Nous avons pris ce virage en juillet 2023. C’est une clientèle totalement différente avec laquelle il faut aller très vite. Cela implique pour nous d’être propriétaires d’un stock de voitures dont la valeur totale dépasse sept millions d’euros. Elles sont exposées dans les showrooms du distributeur automobile De Willermin.

La performance est totalement secondaire pour moi dans une auto.
Quelle est l’actualité de CarJager ?
Nous lançons une levée de fond à laquelle nos clients fidèles pourront participer sur une partie de l’enveloppe. Cela répond à des demandes que nous avons eu récemment.
De quoi êtes-vous le plus fier avec CarJager ?
De notre équipe composée de personnes jeunes, compétentes, épanouies.
Quelle a été votre plus belle vente ?
Une 6C Zagato ayant appartenu à Nick Mason.
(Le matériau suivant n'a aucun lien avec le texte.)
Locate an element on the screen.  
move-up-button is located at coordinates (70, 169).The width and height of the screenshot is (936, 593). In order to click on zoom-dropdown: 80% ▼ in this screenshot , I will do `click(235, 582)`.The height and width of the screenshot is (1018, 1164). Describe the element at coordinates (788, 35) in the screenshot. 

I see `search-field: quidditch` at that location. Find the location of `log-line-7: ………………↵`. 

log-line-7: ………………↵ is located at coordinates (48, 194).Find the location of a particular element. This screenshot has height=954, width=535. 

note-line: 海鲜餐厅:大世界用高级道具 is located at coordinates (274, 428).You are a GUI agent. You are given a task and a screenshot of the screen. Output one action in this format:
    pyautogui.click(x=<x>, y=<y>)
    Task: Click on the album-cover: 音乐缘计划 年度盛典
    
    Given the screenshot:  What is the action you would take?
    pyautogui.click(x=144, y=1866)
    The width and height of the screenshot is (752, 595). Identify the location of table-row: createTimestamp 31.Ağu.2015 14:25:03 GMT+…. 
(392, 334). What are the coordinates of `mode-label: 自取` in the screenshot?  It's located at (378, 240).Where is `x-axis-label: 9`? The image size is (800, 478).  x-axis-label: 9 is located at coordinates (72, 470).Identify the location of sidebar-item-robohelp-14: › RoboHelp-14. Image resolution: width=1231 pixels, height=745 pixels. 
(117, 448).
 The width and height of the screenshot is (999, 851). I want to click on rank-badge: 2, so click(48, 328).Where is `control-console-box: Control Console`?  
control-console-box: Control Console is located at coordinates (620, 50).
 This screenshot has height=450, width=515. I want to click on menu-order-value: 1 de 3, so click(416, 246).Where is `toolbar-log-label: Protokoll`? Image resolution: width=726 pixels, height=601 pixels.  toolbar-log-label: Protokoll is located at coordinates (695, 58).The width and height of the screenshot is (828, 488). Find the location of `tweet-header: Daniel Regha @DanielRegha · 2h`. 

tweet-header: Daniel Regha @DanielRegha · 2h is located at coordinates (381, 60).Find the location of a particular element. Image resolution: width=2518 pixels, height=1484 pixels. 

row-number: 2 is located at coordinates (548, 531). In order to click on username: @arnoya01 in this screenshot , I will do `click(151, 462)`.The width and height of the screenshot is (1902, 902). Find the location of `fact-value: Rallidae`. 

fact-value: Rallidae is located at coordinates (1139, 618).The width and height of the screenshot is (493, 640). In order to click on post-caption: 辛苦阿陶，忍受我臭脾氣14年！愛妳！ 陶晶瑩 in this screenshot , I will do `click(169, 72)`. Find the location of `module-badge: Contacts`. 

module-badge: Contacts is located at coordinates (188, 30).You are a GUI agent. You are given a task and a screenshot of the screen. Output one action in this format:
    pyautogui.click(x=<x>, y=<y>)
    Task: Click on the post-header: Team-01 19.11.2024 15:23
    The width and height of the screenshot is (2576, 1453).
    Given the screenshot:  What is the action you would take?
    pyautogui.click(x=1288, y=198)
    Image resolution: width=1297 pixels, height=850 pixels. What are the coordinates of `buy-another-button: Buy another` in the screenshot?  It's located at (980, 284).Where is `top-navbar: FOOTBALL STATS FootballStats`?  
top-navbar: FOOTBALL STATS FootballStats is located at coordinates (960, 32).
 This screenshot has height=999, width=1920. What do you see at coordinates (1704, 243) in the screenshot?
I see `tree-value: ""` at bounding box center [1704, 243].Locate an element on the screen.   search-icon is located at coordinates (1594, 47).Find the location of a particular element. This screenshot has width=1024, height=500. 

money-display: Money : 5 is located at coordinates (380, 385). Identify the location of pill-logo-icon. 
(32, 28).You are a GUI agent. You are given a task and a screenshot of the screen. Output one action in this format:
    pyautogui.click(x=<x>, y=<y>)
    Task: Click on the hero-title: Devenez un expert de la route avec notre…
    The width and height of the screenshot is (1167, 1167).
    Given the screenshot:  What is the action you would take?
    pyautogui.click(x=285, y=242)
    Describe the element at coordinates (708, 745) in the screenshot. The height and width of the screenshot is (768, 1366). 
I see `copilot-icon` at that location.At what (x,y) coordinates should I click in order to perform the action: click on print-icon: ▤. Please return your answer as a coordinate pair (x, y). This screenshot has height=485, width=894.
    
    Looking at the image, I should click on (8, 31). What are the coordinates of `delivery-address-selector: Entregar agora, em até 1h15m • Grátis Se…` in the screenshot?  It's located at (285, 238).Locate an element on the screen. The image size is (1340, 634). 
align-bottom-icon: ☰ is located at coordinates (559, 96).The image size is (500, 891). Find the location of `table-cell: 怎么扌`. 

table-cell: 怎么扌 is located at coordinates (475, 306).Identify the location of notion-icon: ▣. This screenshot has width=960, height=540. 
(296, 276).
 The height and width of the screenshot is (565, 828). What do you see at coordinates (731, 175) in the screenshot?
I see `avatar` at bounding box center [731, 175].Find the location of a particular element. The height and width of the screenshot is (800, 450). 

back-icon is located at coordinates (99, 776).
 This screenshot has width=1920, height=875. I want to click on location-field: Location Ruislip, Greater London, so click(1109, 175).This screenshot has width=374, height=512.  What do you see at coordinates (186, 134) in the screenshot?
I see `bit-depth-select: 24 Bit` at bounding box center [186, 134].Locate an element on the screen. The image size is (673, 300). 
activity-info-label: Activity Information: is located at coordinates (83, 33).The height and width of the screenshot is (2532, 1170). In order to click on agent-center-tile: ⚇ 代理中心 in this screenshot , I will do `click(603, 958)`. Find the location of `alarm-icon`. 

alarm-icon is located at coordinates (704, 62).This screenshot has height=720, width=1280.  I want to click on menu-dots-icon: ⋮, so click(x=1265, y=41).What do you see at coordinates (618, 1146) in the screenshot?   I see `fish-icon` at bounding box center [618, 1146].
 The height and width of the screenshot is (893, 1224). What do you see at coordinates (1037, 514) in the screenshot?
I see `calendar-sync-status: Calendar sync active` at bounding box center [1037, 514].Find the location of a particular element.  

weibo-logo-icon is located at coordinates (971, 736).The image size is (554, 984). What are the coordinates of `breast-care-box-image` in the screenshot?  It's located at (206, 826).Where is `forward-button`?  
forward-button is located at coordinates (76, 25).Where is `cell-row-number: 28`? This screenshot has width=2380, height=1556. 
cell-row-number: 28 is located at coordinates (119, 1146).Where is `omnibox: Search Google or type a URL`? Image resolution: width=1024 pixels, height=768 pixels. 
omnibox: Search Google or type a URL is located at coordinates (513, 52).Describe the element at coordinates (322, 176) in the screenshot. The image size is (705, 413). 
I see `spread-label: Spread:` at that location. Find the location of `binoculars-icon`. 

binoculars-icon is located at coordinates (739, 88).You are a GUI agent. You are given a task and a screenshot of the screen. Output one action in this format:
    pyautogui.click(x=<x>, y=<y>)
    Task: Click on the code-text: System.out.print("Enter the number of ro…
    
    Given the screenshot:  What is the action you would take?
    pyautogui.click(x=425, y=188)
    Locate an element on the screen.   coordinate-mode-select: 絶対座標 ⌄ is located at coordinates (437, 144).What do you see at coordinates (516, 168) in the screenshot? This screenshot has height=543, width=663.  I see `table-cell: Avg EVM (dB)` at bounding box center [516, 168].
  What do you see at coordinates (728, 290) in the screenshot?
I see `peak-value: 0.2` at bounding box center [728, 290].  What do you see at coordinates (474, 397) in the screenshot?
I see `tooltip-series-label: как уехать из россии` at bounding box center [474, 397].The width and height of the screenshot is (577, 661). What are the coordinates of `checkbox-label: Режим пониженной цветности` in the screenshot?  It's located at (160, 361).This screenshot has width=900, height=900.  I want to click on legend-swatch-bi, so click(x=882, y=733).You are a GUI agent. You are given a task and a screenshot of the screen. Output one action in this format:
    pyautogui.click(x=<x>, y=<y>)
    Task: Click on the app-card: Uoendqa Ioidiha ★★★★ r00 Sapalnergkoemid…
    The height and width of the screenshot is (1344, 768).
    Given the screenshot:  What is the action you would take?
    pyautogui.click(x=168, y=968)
En tant que fan des Pink Floyd et d’Alfa Romeo, j’étais comblé.
Quelle est votre voiture de cœur ?
La performance est totalement secondaire pour moi dans une auto. Je ne m’intéresse à une voiture que par son esthétisme et les émotions nostalgiques qu’elle transmet. J’ai un attachement particulier pour l’Alfa Romeo Duetto que mes parents s’étaient offert pour leurs fiançailles. Ils me l’ont léguée quand j’ai eu mon permis à 19 ans. C’était une vraie « sortie de grange », car elle ne roulait jamais. Je l’ai fait restaurer. Je ne me considère pas comme son propriétaire, plutôt comme son gardien pour les générations futures.